2/28/12

Porkchop (2010) Review

Partying, Mayhem and Gore... '80s Style

I know this may come as a surprise to some of you, but I watch a lot of low-budget shite, and when I sat down to watch Porkchop that's pretty much what I expected - low budget shite.  And that's what this movie delivered.  However, along with this shite, Porkchop also delivered some pure freakin' gold.  In fact, I couldn't believe how much I liked this movie.  It's like a bizarre combination of shit and gold... a golden shit nugget.  Porkchop is a golden shit nugget.

It's like everyone involved knows they're in a $10 000 movie so they don't take things too seriously or try to make it into something it's not.  It's an '80 slasher throwback not a cerebral art-house piece. The acting is atrocious which only adds to the appeal of the movie and some of the dialogue is so bad that it made me groan and then laugh out loud.  Maybe that's what makes this movie so appealing: the charisma of the actors.  They awkwardly deliver their crappy lines and then you feel compelled to laugh along with them because they're so likeable.

Porkchop is a tale of a killer and some campers.  That's pretty much the plot.  Six young acquaintances and an uncouth robot head out into the wilds of West Virginia to do some drinking and merrymaking.  Around the campfire a tale is told of a bulbous, redneck killer who wears the head of a pig upon his own and hunts those who intrude into his woods.  Only it isn't just a story.  It's true!  Porkchop lives and breathes and kills in these wooded hills of West Virginia and he begins hunting down these campers one by one.  After one of the ladies has sex with the robot, of course.

If you haven't noticed I liked this movie quite a bit.  I wish there were more boobies but not too many movies feature robot coitus, so it has that going for it.  Also one of the girls gets a chainsaw in the cooch which was good to see, or not good to see depending on your perspective.

So in conclusion, if you only see one '80s throwback slasher with robot-fucking this year, make sure it's Porkchop.  It truly is a golden shit nugget.

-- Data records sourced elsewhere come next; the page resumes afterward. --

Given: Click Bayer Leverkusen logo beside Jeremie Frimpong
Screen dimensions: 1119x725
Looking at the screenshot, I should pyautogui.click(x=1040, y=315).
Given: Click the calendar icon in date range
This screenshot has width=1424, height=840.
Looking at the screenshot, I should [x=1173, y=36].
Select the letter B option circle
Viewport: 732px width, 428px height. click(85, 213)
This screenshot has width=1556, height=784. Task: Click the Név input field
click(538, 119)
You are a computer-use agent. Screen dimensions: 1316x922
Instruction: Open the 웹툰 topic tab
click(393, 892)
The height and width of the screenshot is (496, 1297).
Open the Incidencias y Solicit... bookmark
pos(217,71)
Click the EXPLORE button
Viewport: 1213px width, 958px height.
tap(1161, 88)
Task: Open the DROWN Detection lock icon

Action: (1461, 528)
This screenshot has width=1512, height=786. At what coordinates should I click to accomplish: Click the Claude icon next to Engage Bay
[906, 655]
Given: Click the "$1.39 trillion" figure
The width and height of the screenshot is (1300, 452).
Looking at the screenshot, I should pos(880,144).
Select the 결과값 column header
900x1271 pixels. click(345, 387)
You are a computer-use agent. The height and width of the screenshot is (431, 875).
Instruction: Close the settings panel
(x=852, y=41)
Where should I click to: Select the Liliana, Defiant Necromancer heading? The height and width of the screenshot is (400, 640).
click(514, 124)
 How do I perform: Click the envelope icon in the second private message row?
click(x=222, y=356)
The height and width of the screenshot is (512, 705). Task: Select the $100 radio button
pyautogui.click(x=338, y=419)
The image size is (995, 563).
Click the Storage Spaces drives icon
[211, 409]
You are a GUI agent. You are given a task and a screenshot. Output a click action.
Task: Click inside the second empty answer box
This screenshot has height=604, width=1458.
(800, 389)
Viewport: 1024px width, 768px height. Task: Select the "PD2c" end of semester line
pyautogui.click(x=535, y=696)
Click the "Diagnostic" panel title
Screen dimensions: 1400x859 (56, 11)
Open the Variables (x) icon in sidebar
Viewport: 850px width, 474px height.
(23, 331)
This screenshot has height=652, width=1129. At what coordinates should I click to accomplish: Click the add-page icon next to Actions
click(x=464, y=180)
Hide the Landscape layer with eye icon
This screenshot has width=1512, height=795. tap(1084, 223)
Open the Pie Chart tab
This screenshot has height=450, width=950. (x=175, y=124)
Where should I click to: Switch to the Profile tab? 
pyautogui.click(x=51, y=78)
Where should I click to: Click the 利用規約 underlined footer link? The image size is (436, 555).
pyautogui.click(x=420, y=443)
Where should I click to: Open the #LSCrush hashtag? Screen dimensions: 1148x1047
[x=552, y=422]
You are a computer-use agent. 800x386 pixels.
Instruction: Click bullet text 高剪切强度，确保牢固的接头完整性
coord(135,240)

Wait!  I have to do a pun on the name Porkchop...  Porkchop, it truly is a choice cut.  A cut above?  Bloody good?  Ah whatever.

Violence Rating: 4 out of 5
Booby Rating: 3 out of 5


12 comments:

Alex Jowski said...

A killer pig-man AND robot fucking? I am so watching this movie NOW!

Sub-Radar-Mike said...

Wow, you know it's going to be good when even the screen shots look corny haha.

Bersercules said...

As I read your review I eagarly looked for one word! Boobies! Glad to see this movie has them! When I go to watch a movie I don't know if its gonna be good or bad but if it has boobies then its worth watching!

(I like seeing the boobie ratings for movies too!)

The Angry Lurker said...

It's a bloody awful classic.......

DWei said...

How does one see out of another creature's head? I bet the inside tastes delicious though.

D4 said...

Alright, for the most part I'm not really feeling for it.. but the saw to the cooch, it's got me hooked.

Henry said...

I'm in it for the robot.

Ahem.

T. Roger Thomas said...

You're saying this movie has a robot, a cute girl in tall socks and horror? I might have to seek out this movie.

meandmythinkingcap said...

Indie movies are fun sometimes. This one, i have no words.

That Bastard From Bellingham said...

Worst part about it is that the robot looks like he has the most character out of all of 'em!

Plus this is now a perfect 80's movie. The only thing missing is a montage of some sort.

But it's got dat robot, redneck killers, saggy titties, pork helmets, teenagers fucking in the woods and laugh track provided by the viewer.

Time to get my hands on THIS 'un!

Alex DeLarge said...

Small budget horror films can't go wrong when there's nudity involved.

Bonjour Tristesse said...

So bad it's good. I might have to watch just for the robot sex.